The dispatcher team and responders you contact first will advise you on the most appropriate measures to take afterward. They may ask you to stay in your car, move out or wait nearby based on the severity of the incident.  Following dispatcher guidelines will help you stay out of danger, mainly because most responders are highly trained and experienced in knowing the Dos and Don’ts when such accidents happen

Collect Evidence

Evidence will be needed in court and for the completion of the accident police filing procedures. Taking proofs on time also minimizes the defendants’ chances of ruining evidence that might aid you in winning the case.  If you’re not severely hurt, start taking pictures and videos of how the defendant is responding to the matter and also seek camera feeds from neighboring places that can be used to identify those who caused the accident. Take mixtures of wide-angle and close-up pictures of the damages to the car and the current conditions of the road. You can also capture the state of the surrounding area to help attorneys and others determine the course of action when they take your case.

Seek Medical Attention

If you called the fire responders, the police, and towing experts, you should then seek medical attention before thinking about pursuing your case. No matter the size of damages and amount of pain you experience, don’t assume you’ve not been severely injured. Seeking medical attention helps you file for expenses that’d be added to your compensation list. Remember, some injuries may also not show up for days or even weeks.

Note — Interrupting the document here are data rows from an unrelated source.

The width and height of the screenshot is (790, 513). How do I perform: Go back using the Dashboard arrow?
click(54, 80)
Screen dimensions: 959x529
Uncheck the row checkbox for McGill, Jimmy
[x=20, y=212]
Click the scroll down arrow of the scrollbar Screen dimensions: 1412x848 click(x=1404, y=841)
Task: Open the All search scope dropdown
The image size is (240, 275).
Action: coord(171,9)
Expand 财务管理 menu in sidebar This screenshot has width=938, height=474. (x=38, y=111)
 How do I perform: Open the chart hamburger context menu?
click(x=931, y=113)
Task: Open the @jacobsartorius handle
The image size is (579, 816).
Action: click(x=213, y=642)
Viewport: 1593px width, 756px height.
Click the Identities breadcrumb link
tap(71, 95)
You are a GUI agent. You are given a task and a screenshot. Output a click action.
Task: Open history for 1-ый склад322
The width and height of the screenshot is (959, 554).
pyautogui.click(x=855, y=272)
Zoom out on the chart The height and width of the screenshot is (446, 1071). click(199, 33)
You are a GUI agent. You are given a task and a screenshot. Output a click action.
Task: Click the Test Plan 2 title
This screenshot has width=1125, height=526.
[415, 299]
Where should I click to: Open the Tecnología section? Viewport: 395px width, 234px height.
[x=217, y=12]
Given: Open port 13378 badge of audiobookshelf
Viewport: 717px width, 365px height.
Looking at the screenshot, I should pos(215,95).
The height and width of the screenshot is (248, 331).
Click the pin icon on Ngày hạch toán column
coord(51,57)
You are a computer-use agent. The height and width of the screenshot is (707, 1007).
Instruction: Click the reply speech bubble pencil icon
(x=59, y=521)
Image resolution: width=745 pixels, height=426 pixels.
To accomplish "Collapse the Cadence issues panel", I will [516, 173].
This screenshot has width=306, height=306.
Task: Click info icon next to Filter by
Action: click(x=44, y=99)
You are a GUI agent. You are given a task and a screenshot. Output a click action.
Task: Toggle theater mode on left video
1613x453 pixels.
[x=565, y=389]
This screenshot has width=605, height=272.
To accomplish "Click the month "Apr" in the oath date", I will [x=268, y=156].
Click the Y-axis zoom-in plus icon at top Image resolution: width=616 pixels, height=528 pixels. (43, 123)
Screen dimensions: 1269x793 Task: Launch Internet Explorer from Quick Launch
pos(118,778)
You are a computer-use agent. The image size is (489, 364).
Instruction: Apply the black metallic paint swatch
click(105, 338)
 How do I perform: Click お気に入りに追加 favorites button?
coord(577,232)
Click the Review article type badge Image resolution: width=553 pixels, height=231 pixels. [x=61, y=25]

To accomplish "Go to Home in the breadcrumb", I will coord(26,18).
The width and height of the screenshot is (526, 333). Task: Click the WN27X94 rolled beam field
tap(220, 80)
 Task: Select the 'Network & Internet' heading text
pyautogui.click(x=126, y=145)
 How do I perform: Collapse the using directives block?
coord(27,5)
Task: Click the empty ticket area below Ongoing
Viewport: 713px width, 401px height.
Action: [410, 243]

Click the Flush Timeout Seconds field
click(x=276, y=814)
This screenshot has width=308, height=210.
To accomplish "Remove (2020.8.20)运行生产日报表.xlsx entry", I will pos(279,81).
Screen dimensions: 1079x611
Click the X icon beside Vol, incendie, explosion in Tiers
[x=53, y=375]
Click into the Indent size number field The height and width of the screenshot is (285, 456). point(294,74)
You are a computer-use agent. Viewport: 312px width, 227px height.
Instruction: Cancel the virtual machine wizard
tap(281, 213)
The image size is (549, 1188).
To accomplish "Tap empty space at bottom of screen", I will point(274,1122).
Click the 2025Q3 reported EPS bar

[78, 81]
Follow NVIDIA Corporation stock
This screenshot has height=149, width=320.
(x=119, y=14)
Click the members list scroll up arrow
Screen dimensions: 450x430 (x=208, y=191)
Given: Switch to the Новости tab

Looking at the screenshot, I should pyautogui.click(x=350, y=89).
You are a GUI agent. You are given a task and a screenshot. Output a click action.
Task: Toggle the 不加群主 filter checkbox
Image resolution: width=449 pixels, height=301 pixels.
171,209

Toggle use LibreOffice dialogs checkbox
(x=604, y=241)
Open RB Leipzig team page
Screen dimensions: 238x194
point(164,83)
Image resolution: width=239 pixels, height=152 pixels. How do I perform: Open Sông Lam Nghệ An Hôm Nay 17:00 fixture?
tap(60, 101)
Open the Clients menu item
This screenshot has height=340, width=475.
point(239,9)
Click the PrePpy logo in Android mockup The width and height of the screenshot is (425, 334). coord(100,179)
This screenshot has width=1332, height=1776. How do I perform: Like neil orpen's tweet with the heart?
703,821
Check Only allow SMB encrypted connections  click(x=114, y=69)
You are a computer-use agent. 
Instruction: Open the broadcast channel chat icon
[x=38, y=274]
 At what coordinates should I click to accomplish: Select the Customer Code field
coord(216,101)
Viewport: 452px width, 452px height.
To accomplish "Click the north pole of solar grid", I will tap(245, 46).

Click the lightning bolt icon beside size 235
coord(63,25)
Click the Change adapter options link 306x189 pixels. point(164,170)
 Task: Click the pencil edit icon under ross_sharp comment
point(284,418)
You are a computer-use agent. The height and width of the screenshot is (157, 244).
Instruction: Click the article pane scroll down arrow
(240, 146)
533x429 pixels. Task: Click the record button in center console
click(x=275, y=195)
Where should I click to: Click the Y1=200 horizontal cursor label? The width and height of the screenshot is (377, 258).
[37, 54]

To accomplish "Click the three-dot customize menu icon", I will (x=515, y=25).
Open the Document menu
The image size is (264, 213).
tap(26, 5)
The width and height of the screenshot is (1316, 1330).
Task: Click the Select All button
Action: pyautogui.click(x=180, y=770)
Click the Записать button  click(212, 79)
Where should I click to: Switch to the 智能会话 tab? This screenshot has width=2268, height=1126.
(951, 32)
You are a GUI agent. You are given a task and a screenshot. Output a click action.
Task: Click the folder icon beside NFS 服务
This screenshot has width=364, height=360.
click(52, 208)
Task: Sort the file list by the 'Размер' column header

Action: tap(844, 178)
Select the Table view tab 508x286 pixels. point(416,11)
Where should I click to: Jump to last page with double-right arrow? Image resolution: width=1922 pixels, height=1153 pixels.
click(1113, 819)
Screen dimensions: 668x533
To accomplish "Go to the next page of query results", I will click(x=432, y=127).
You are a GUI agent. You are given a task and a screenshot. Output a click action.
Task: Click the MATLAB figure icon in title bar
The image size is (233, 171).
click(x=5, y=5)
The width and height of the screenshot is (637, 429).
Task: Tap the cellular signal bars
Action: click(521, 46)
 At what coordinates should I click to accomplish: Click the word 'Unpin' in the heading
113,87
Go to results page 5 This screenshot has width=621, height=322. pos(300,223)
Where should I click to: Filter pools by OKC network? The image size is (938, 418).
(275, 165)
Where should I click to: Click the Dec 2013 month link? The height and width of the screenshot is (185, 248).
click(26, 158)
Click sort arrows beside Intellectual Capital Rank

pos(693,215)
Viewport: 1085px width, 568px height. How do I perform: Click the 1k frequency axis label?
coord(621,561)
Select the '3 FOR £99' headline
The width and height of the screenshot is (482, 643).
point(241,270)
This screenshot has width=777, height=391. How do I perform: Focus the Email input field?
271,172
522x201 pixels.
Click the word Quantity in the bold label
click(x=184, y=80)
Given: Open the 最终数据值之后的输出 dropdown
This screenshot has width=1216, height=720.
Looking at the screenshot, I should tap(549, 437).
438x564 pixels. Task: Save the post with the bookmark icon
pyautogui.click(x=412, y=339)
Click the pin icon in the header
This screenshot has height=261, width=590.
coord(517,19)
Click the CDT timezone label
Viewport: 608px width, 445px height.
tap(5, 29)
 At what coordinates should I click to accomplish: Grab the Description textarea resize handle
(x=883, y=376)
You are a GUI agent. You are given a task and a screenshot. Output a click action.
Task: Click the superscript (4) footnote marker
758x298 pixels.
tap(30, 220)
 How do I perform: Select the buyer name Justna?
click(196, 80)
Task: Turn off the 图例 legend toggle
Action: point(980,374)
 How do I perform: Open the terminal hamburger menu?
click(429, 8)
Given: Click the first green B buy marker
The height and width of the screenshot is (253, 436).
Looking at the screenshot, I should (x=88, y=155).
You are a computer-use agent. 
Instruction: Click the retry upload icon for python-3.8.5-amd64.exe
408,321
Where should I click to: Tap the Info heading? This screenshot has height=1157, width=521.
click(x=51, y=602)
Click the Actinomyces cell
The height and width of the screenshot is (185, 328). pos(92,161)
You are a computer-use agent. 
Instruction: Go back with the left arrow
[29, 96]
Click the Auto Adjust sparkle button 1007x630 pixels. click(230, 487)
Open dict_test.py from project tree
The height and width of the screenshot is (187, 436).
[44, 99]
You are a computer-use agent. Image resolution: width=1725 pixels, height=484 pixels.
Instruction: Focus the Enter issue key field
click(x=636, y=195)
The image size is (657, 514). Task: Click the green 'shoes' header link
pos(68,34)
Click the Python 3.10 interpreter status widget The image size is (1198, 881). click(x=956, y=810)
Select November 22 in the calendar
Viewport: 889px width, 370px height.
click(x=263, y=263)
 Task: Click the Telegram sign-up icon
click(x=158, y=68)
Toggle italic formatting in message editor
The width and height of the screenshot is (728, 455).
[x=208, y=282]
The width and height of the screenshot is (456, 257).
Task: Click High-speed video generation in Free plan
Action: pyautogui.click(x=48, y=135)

Reach Out To Your Insurance Company

You’ve got about thirty days or less in some states for you to report your T-bone accident to your insurance company. Failure to do this makes your claim invalid unless the company has extended report time or has last-minute claim report options.

It doesn’t matter who is at fault; calling your insurance company immediately after the accident is a rule. Answer all the questions your company agent asks and give them all the accident details to make sure nothing misses on their first report, which is usually not changed and is presented to the court during proceedings. If the agent asks you something that you don’t know, respond with “I can’t recall, or I don’t know” to avoid them from weakening or denying your claim citing that you didn’t give them worthy information to make your claim valid.